Boot Camp is built into the operating system of all Macs. If you go to your Applications > Utilities folder, you’ll see the Boot Camp Assistant app. It makes the separate partition on your hard drive for installing and running Windows. Once Windows is installed in Boot Camp, every time you turn on your Mac, you will be asked to choose the operating system you want to run. This means that in order to switch from macOS to Windows, you need to reboot your computer.
- built into your operating system
- easy to use — Boot Camp Assistant guides you through the installation process
- puts less strain on your Mac’s memory and processing power
- completely free (not Windows of course)
- easy to update
- you need to reboot your computer to switch between the systems
- transferring data between operating systems isn’t easy
Virtualization programs are third-party applications that allow to install a separate operating system on one machine. They run like any other app on your Mac, so you can see the entire Windows desktop within a window on your computer.
Among the most popular virtualization programs are VirtualBox, Parallels, and VMware. Each one has its peculiarities, but we’ll try to sum up what they have in common.
- you can run both operating systems at the same time
- easy file integration between systems
- you need at least 8 GB of RAM for Mac to run smoothly
- virtualization apps are not cheap
- updates are not free
Depending on your specific needs, you can choose the option that works best for you. But we suggest using Boot Camp. It’s a free native feature of your operating system, running directly on your hardware. Therefore, it will be faster than any other method. And below, you’ll find all information on how to run Boot Camp on your Mac.

→ **GIVEN INFORMATION**
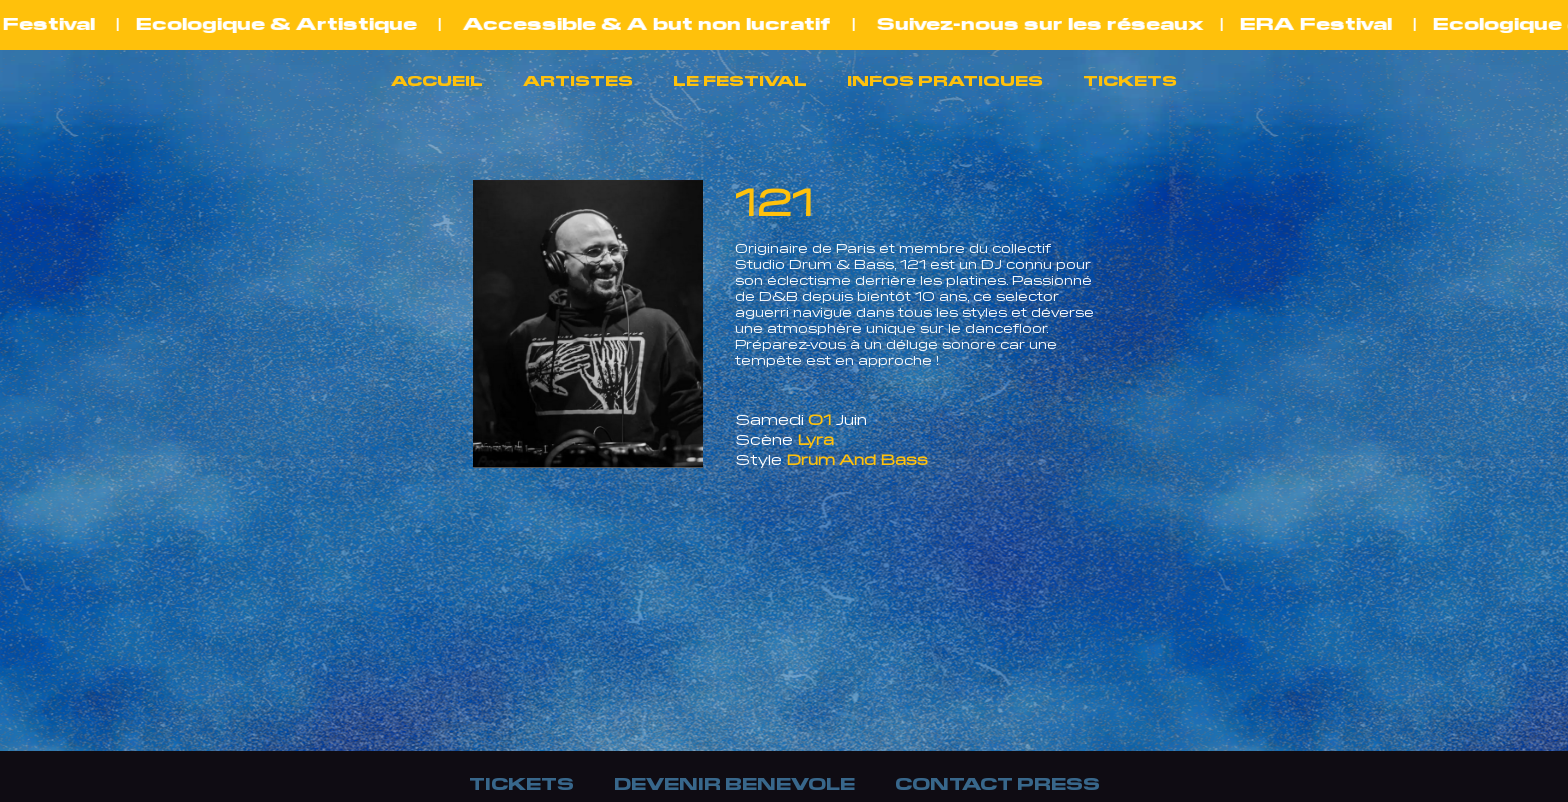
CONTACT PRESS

→ **BRIEF A**
Check each statement against the text on running Windows on a Mac. Answer yes or no for each, and quote the words that decide it. (i) With Boot Camp, switching from macOS to Windows requires restarting the computer. (ii) Virtualization programs include free updates. (iii) A Mac needs at least 4 GB of RAM to run virtualization smoothly.
→ **BRIEF B**
Extend the text on running Windows on a Mac, starting after its final sentence.
The data above comes from a separate source.

→ **EXERCISE RESPONSE A**
(i) Yes: "in order to switch from macOS to Windows, you need to reboot your computer."
(ii) No: "updates are not free"
(iii) No: "you need at least 8 GB of RAM for Mac to run smoothly"

→ **EXERCISE RESPONSE B**
How to use Boot Camp: Preparing your Mac
1. Check the system requirements
Some versions of Windows require a certain processor and more hard drive space than the others. Therefore, you have to check the documentation that came with your copy of Windows to learn what you need.
You also need to make sure that your Mac is compatible with the version of Windows you want to install. For instance, Windows 10 is supported on these models:
- MacBook (2015 and later)
- MacBook Pro (2012 and later)
- MacBook Air (2012 and later)
- iMac (2012 and later)
- Mac Mini (2012 and later)
2. Clean up your hard drive
You need to have at least 55 GB of free disk space on your startup drive for installing Windows on a Mac. And if you don’t feel like spending the next several hours cleaning your Mac manually, you can use a powerful utility CleanMyMac X to find and remove all the junk from your startup disk.
CleanMyMac has everything to finish the 3-hour task of cleaning your hard drive in less than 5 minutes. It will scan every inch of your system and remove gigabytes of junk in two clicks. By the way, CleanMyMac finds about 75 GB of junk on average — more than enough for a smooth Windows installation.
Here’s how to clean your Mac with CleanMyMac X:
- Download CleanMyMac here.
- Run the app and click Scan.
- Click Run.
That’s it! Gigabytes of junk are gone from your computer forever.
3. Back up your Mac
Finally, you should also perform a backup of your Mac in case something goes wrong. Although, it happens very rarely, it’s always better to back up your important data. There are a few methods of backing up your Mac, so choose the most convenient one for you.
You can make automatic backups with Time Machine — software that comes with your Mac. It backs up all data, so you can recover individual files or your entire system from your backups. You may also store files in iCloud and access them whenever you need. iCloud comes with 5 GB of free storage but you can upgrade it any time. If you have an external storage device, you can copy some files and folders on it.
We do recommend you to back up your Mac before installing Windows as it minimizes the chance of losing important data.
How to Install Windows with Boot Camp
Here’s how to install Boot Camp. The installation can be a little time consuming, but it is by no means difficult. Check out the details below.
Step 1: Get a Windows disk image
First of all, you need to get the Windows disk image (ISO file) from the Microsoft website. Here’s how to download it:
- Visit the Windows 10 disk image download website.
- Go to the Select edition menu and choose Windows 10.
- Click Confirm.
- Choose the language of installation and click Confirm.
- Click 64-bit Download and then click Save.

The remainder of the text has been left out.